Шарль д`Артаньян: Если бы король знал, чем обязан Бэкингем ловкости молодого гасконца, пожалуй, он бы на этом и закончил поучительную беседу, отдав приказ взять д'Артаньяна под стражу. На мгновение Шарль вообразил себе, что король осведомлен о всех его подвигах во имя Констанции и Анны Австрийской, и вдоль спины у него пробежал холодок. Однако гвардеец совладал с собой, обратившись к чувству долга всякого кавалера перед дамой и дворянина - перед королевой, здесь ему было не в чем себя упрекнуть. - Сир, я не имею чести знать, какие основания Его Высокопреосвященство имел для ареста несчастной, однако же могу вас уверить, что невозможно сыскать более порядочного, чистого душой и помыслами создания, чем была... Гасконец сделал паузу, но все же справился с собой и договорил: - ...Эта юная особа.

Людовик XIII: - Ах вот оно что. Юная особа. Усмешка Его Величества никак не могла быть признаком сочувствия, хотя стоявший перед ним юноша, совсем недавно лишившийся предмета своих грез, заслуживал его, несмотря на свое преступление и даже благодаря ему. - Господин д'Артаньян, все ее прекрасные качества еще не повод для того, чтобы нарушать закон, врываться в жилище к моему министру и устраивать там переполох. То, что вы сотворили, хорошо для какой-нибудь пьески, но не достойно моих мушкетеров. Еще одним сумрачным взглядом король окинул поникшие головы молодых людей. - Вы понимаете, что я обязан вас наказать? Ответом было молчание, как и следовало ожидать от людей, не лишенных напрочь разума. Попытайся кто-нибудь из подопечных Тревиля сказать хоть слово, участь их была бы незавидна. - Несмотря на то, что движимы вы были благородными порывами, действия ваши преступны и оскорбительны. Вы можете сказать что-то еще в свое оправдание?
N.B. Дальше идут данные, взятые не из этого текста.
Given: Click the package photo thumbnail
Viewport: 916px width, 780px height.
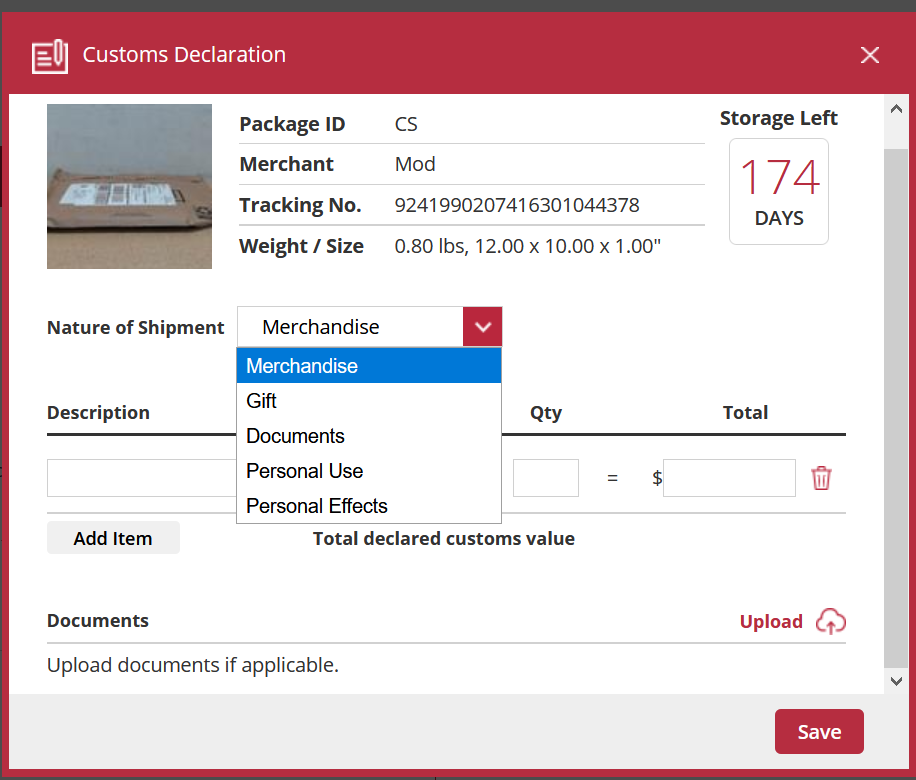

Портос: Портос потупил очи долу и смущенно шаркнул ногой. Образ Бастилии вырисовывался перед мушкетерами все более отчетливо. «И на аудиенцию к Его Высокопреосвященству я уже не попаду, – философски подумал Портос. – Придется самому кардиналу – ко мне». Мушкетер попытался представить себе эту картину, но его воображение, значительно уступающее в живости д'Артаньяну или Арамису, отказало.

Арамис: - Мы смеем лишь молить о снисхождении и взывать к Вашему милосердию, сир, - проговорил Арамис и вновь склонил голову в глубоком раскаянии. Мушкетер подозревал, что его сегодняшнее красноречие не вызвало у монарха ни восторга, ни доверия, и на этот раз предпочел неверным словам язык взглядов и жестов, куда более скромный, но не менее выразительный. К чести Арамиса надо сказать, что ни досада, ни сожаление не коснулись его сердца. Он был готов разделить с друзьями грядущую и уже, кажется, неотвратимую кару за то, в чем не был виноват, ни словом, ни взглядом не выдав своей непричастности. Однако что именно было тому причиной - верность дружбе или подспудное чувство вины за некоторые другие, менее известные истории, - об этом умалчивает и история, и сам Арамис.

Людовик XIII: Людовик молчаливо оглядел молодых людей, которые покорно, поникнув головой, ожидали решения своей участи, при этом, что было совершенно очевидно, нисколько не раскаивались в своем поступке. Отправить их в Шатле, лишить мушкетерских плаще и места в роте Дэзэссара, даже устроить показательный процесс с красочным финалом на Гревской площади - это было совсем нетрудно, более того, подобное решение было бы справедливым возмездием за их дерзость. Но Его Величество, несмотря на все грозные слова и негодование, питал непреодолимую слабость к бесшабашным и преданным воякам, в число которых, по всей вероятности, можно было записать и этих удальцов. - Я приму решение, что с вами сделать, господа. Вы же до того времени не покинете Париж и будете готовы в любой момент явиться ко мне или к Тревилю. Король сделал знак, означавший, что аудиенция закончена.